[cap-talk] Correlating Bitfrost with Threats
Stiegler, Marc D
marc.d.stiegler at hp.com
Fri Mar 2 18:29:12 CST 2007
> You have a number of concerns about features of Bitfrost that
> make students insecure against their teachers and their governments.
>
> The customers of Bitfrost are governments. The customer is
> always right. When it is sold to individuals, then it should
> be secure against governments.
I used to work for a company that had what I believe to have been a
better attitude toward this: "the customer may not always be right, but
the customer is always The Customer". You always take him seriously, but
you try to give him, not merely what he claims he wants, but something
that makes sense.
Well, the concept of "customer" is a little complicated here. The
government is paying the bill. The student is in some sense the owner (a
very weak sense given Bitfrost). Of course, there are governments and
there are governments. Some governments attempt to ensure their citizens
have rights. Some governments are thugs. Governments that attempt to
protect the rights of the people can be distinguished easily, they will
applaud an alternate architecture that eliminates central points of
failure, and protects the citizens from future governments that may not
be as virtuous as the current ones.
OLPC has the power to decide, should we empower thugs.
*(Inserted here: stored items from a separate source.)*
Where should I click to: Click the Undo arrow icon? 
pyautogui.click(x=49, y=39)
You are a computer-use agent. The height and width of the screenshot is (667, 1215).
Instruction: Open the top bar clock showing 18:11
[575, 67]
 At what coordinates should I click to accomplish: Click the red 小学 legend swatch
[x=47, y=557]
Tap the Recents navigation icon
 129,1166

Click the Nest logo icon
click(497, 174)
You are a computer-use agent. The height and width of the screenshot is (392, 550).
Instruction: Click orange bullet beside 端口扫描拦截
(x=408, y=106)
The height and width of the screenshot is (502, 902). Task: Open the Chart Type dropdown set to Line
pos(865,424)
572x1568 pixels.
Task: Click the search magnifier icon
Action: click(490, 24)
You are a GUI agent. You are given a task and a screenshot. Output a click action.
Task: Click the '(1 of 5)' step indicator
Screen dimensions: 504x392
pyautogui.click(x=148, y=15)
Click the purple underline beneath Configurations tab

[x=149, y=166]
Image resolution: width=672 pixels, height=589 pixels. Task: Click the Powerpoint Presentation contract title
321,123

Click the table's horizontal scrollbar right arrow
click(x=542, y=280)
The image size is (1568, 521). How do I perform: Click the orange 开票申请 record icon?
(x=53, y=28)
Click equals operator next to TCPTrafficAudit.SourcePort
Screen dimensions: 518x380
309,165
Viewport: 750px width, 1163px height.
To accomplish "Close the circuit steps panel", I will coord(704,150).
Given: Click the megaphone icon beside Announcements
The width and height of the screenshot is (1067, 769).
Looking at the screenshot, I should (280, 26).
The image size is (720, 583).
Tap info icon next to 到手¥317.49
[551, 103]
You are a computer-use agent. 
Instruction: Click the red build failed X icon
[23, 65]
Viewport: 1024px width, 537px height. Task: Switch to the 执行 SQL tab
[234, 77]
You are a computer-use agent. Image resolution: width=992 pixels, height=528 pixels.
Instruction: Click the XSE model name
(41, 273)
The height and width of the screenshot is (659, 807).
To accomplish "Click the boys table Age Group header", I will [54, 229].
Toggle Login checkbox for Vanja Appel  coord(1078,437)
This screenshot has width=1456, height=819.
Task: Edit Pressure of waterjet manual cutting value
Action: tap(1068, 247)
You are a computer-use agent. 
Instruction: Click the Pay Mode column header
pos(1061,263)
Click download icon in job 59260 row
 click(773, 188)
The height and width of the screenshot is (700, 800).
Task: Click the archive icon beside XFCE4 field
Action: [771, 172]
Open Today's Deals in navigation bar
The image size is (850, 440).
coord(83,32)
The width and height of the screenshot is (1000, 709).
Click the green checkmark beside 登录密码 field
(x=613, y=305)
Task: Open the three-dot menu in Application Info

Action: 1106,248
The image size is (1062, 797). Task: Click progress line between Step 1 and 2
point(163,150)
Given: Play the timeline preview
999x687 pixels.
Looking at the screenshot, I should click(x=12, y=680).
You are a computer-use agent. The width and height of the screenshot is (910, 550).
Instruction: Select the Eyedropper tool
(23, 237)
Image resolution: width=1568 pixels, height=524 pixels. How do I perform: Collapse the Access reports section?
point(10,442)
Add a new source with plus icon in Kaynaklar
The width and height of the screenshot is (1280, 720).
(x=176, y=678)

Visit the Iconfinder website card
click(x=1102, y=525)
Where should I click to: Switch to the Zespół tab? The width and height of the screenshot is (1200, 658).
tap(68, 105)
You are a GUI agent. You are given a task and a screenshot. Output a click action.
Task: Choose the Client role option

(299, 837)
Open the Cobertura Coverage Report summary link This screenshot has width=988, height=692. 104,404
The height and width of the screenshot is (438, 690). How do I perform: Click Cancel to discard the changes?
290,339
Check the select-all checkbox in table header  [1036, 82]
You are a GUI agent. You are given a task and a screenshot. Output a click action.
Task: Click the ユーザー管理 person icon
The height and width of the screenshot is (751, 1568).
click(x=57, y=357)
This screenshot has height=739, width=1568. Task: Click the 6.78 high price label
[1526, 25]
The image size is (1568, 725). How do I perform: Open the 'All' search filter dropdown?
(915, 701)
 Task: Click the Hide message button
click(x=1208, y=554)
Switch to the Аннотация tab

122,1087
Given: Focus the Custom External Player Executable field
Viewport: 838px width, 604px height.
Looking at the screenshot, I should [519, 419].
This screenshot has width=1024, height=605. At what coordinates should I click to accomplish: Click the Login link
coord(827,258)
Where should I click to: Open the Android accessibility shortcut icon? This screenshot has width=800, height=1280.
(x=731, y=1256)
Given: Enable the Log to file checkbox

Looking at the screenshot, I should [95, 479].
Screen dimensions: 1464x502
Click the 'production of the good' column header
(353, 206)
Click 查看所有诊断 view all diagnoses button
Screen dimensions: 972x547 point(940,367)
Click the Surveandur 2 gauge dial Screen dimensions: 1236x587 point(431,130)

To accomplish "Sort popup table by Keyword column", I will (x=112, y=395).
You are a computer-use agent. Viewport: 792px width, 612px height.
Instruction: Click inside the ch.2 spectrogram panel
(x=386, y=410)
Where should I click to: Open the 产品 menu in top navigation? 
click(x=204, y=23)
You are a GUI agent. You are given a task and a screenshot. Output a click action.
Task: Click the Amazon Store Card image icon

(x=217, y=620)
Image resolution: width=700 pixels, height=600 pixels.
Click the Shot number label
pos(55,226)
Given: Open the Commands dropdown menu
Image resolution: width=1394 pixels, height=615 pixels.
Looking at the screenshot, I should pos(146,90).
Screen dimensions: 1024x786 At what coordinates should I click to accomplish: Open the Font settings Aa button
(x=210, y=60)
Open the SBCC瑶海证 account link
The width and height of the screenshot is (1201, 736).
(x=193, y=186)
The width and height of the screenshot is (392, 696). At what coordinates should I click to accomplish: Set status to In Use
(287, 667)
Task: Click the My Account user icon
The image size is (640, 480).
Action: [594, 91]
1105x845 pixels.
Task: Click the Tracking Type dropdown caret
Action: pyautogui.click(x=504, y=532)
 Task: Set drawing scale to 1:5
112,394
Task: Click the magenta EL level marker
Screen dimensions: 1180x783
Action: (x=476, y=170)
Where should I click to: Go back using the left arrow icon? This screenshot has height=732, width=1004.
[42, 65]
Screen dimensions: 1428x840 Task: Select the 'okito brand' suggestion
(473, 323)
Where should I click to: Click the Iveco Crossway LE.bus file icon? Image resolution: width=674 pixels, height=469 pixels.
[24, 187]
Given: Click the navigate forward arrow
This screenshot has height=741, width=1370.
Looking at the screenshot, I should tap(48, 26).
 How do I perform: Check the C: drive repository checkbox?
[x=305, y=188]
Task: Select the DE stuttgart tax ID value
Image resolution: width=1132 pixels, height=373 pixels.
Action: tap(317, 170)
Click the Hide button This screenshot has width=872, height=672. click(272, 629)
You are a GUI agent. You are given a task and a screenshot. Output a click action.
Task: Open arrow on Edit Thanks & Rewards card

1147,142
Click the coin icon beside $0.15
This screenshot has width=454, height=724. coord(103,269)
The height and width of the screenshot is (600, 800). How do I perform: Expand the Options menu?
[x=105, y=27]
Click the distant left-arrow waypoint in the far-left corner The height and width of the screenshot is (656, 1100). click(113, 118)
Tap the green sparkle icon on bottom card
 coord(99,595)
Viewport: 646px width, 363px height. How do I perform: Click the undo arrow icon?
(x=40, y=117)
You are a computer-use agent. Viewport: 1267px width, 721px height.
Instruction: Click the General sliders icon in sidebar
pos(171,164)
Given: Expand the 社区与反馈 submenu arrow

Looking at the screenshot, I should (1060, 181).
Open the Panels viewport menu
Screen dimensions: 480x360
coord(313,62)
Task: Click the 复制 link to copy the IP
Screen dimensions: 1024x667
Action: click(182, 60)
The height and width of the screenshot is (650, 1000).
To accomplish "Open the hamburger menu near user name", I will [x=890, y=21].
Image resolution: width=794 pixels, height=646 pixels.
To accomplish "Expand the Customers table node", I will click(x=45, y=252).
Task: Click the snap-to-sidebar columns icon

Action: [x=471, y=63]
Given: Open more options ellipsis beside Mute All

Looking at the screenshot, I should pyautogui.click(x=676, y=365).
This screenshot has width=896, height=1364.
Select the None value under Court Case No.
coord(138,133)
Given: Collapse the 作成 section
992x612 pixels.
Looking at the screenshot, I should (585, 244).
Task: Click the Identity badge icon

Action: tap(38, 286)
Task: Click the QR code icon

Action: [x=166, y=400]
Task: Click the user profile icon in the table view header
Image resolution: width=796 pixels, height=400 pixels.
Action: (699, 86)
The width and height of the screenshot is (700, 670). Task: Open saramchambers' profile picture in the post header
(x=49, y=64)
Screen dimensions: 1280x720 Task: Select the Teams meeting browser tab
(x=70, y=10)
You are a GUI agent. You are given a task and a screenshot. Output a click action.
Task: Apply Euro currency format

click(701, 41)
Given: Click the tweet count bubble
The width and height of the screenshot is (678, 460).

I confess, I made
my choice over 20 years ago, when I worked for a company that wanted to
put me to work on a project to build a national ID card system for the
dictator of Egypt. I declined. Indeed, I declined rather, uh,
ferociously, sending a memo to the CEO vigorously explaining why it was
unacceptable for that company, with the code of business conduct that it
held for itself, to engage in such activity.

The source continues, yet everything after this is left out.